▶ [Set exercise] Copy out every one of the records below word for word, leaving the pictures out.
--- START OF Records shown ---
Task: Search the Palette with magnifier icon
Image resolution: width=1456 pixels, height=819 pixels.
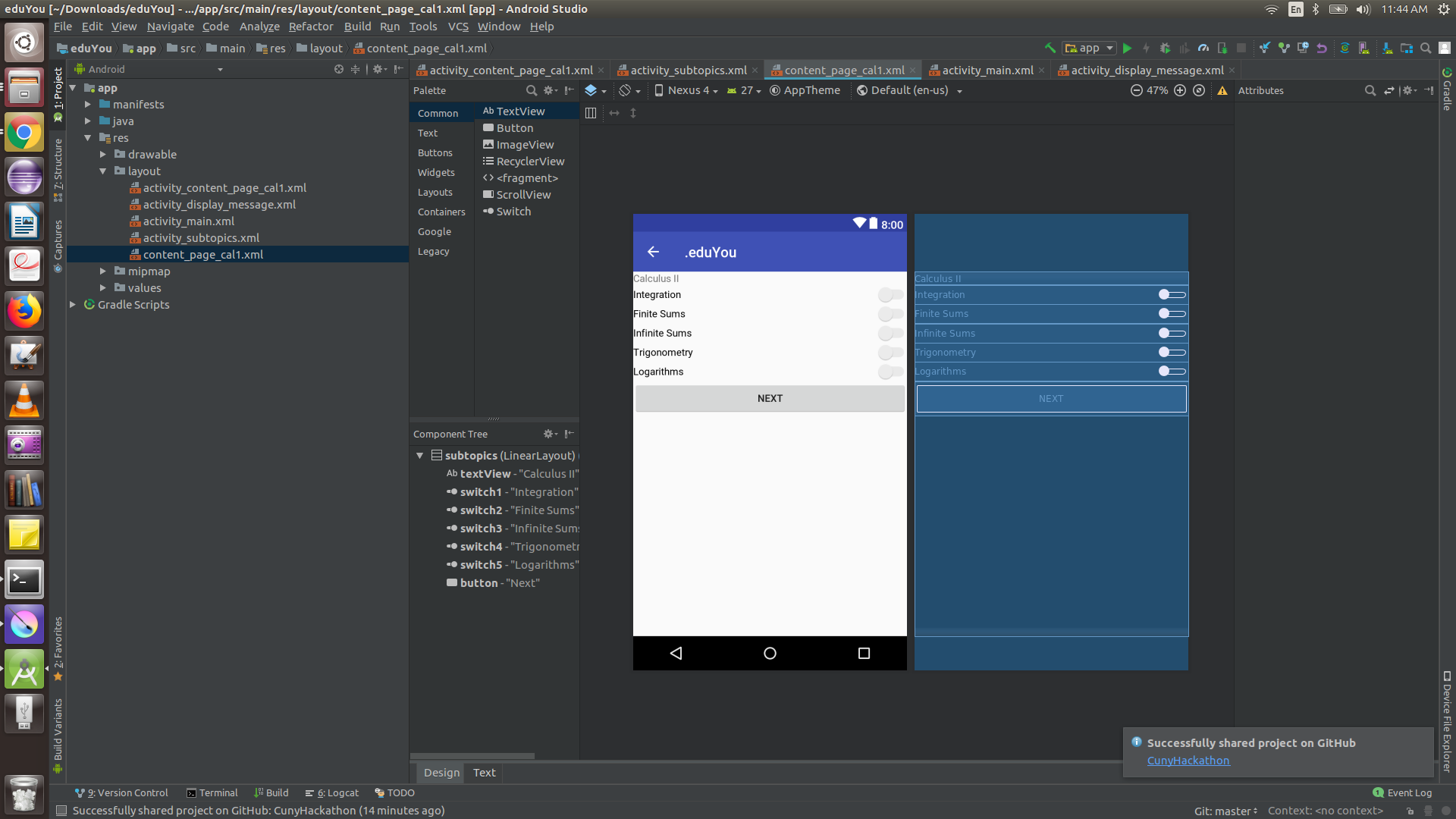Action: pos(532,90)
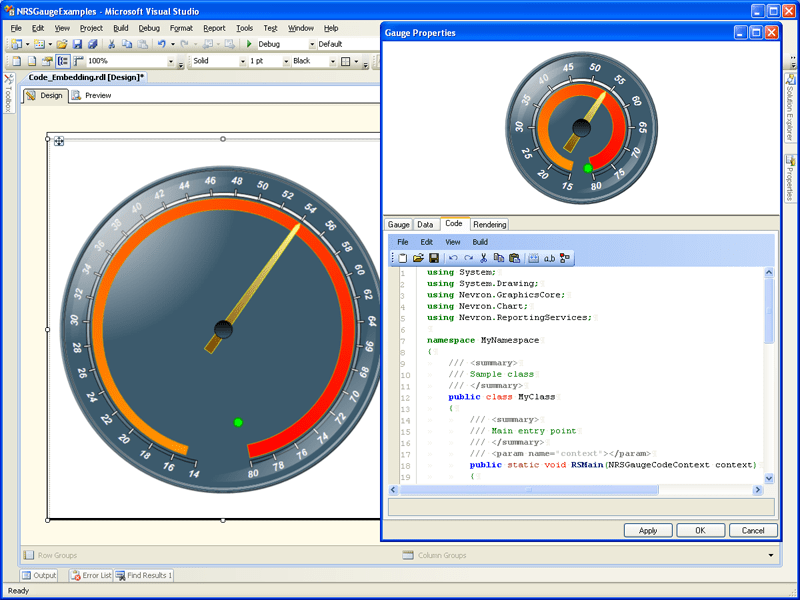
Task: Select the Cut icon in the code editor toolbar
Action: click(484, 258)
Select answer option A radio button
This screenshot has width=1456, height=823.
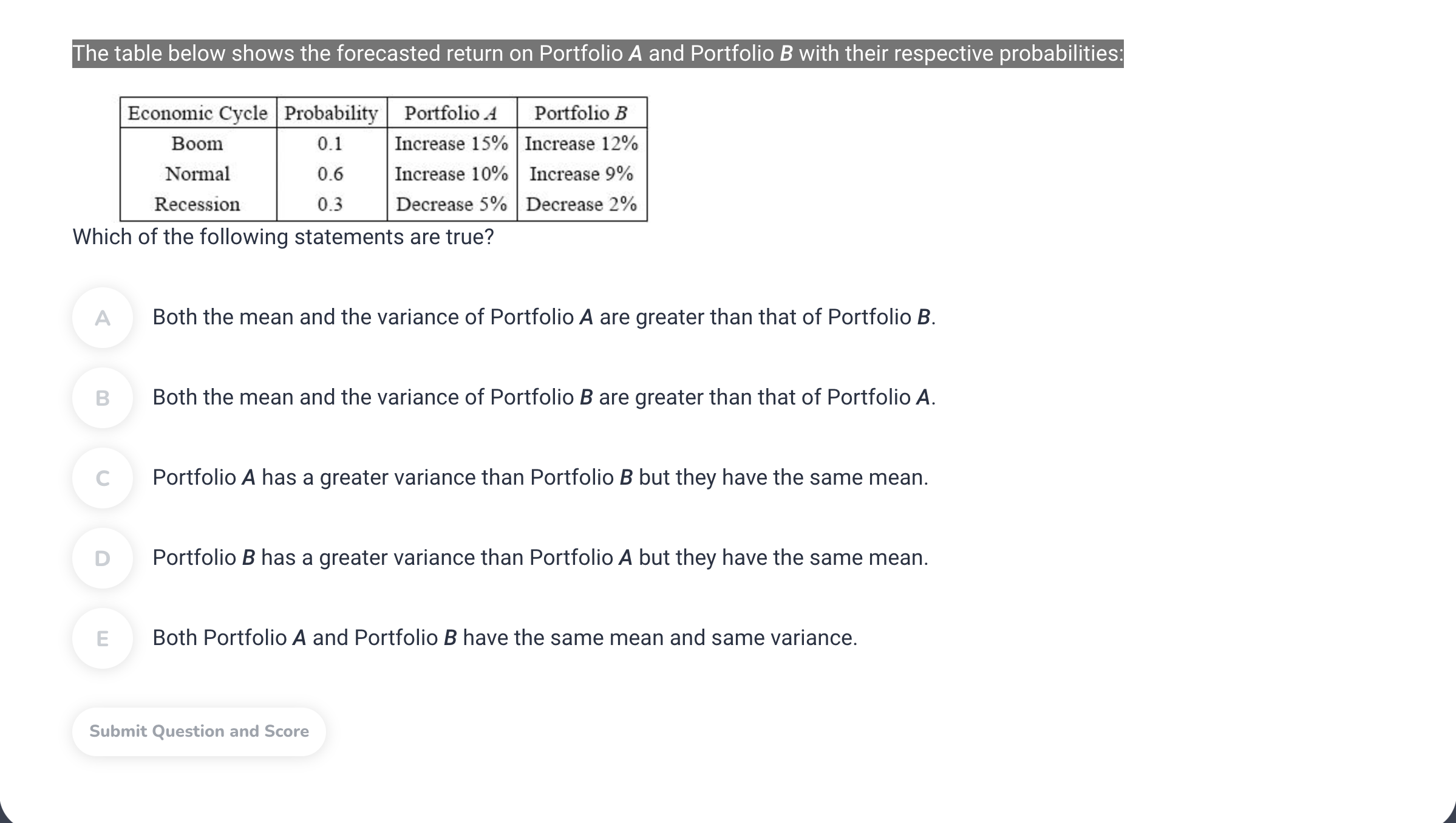click(103, 318)
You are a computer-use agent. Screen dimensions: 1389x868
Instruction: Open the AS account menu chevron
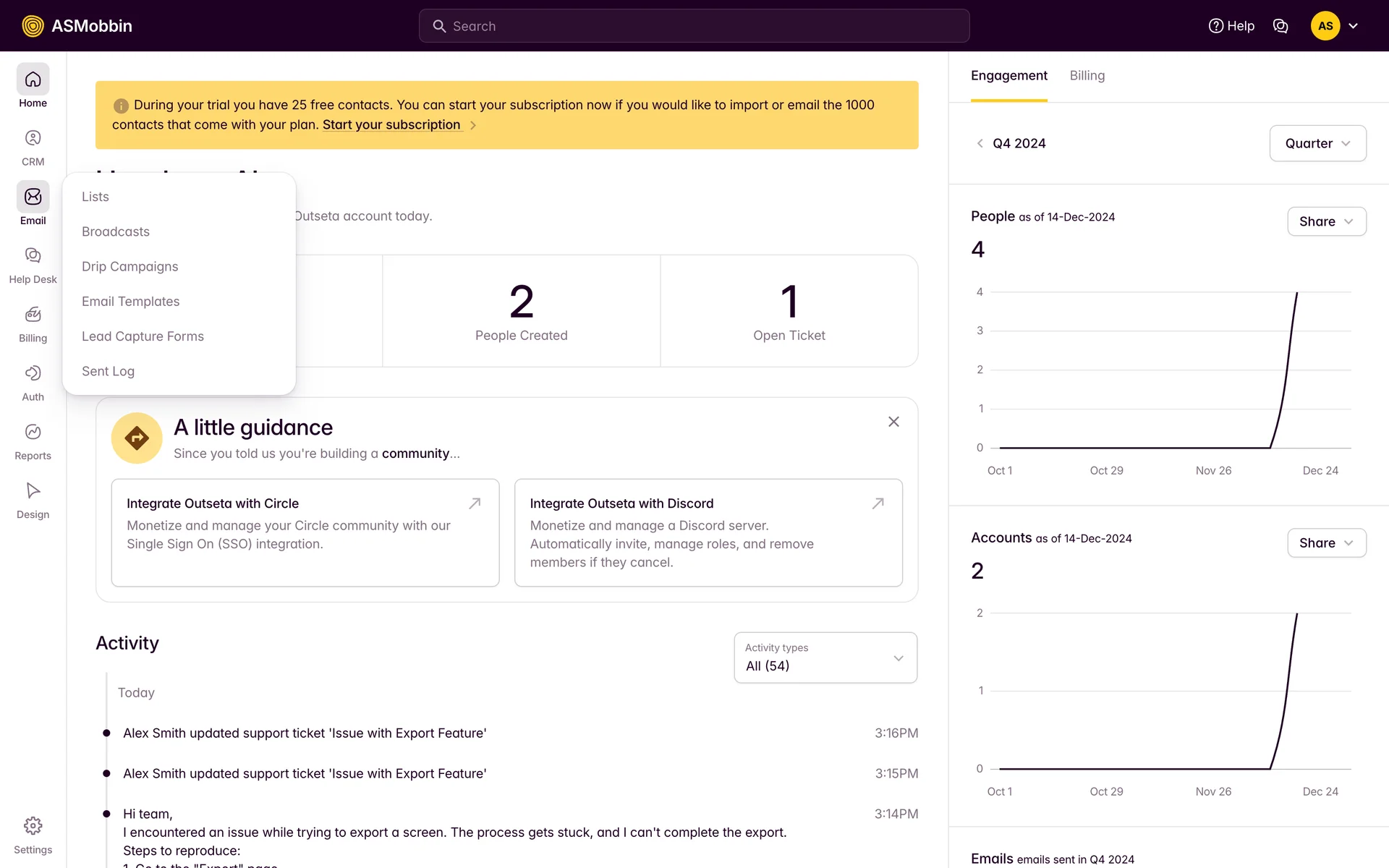click(x=1353, y=26)
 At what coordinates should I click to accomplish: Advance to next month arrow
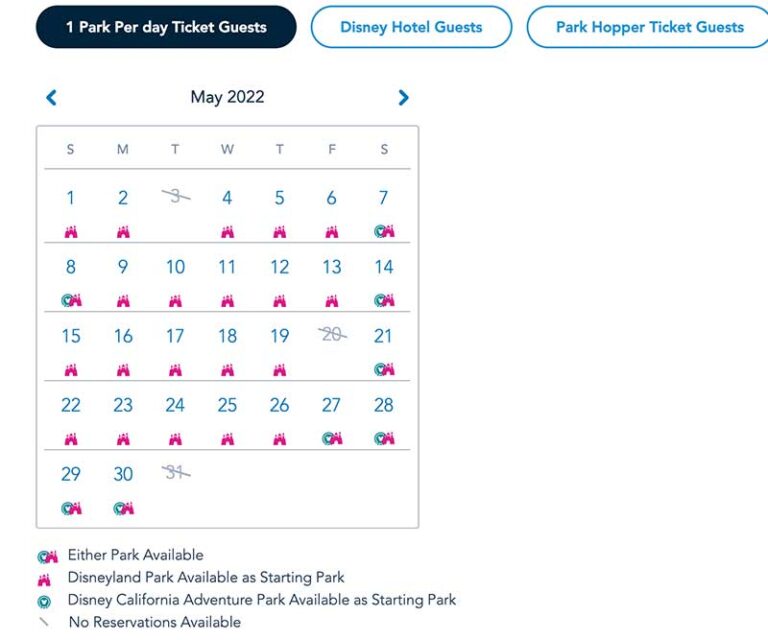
--- END OF Records shown ---
▶ [Written solution]
Task: Search the Palette with magnifier icon
Image resolution: width=1456 pixels, height=819 pixels.
Action: pos(532,90)
Task: Select the Cut icon in the code editor toolbar
Action: click(484, 258)
Select answer option A radio button
This screenshot has width=1456, height=823.
click(103, 318)
You are a computer-use agent. Screen dimensions: 1389x868
Instruction: Open the AS account menu chevron
click(x=1353, y=26)
 At what coordinates should I click to accomplish: Advance to next month arrow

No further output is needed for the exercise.